Joseph of Arimathea, a Sanhedrin member who was a "secret disciple" (John 19:38) was also most likely a Pharisee.
A Pharisee in Capernaum invited Jesus as a guest of honor in his home
One of the Pharisees asked him to eat with him, and he went into the Pharisee’s house, and took his place at table. (Luke 7:36)
In the 20th century interpreters began to question whether gospels' portrayal of the mutual animosity between Jesus and the Pharisees is an anachronism. Religious historians point to the fact that in Jesus time, the Pharisees held diverse opinions on most matters of Jewish law and it was only later that the rabbis began expelling Jewish Christians from synagogues. In their view, the gospels' portrayal of the Pharisees reflects the reality of a later generation.

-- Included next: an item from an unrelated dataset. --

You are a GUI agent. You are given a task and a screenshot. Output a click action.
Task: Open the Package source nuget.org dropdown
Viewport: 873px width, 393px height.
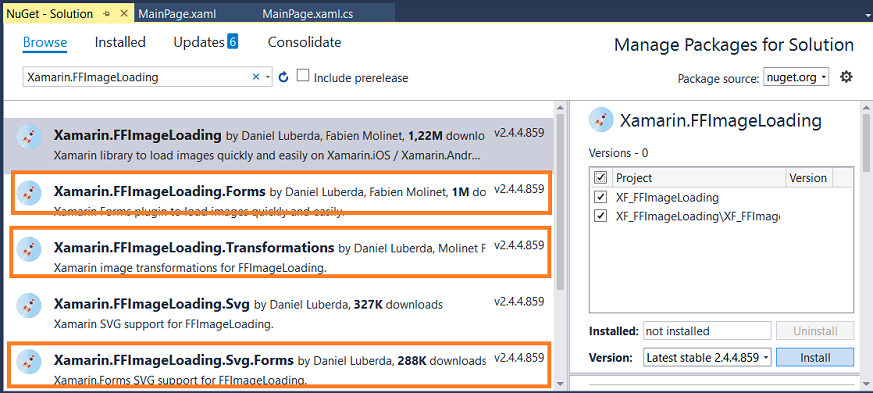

Later, scholars such as Jacob Neusner explored the Jewish Jesus in his book A Rabbi Talks with Jesus. Hyam Maccoby went even further in his book Jesus the Pharisee. In his multi-volume study of the historical Jesus A Marginal Jew, John P. Meir undertook a monumental re-evaluation of Jesus and the Jewish culture of his times.
Some scholars today thus believe that Jesus debated the Pharisees not so much as an outsider but as an active participant in arguments that the Pharisees themselves discussed, including such unresolved issues as: the paying taxes to Rome, washing hands before eating, healing on the Sabbath, when divorce is allowed, relations with Gentiles, the coming of the Messiah, and whether there will be a resurrection of the dead.
So how universal was the Pharisees' opposition to Jesus. Is it possible that Jesus himself was a type of Pharisee?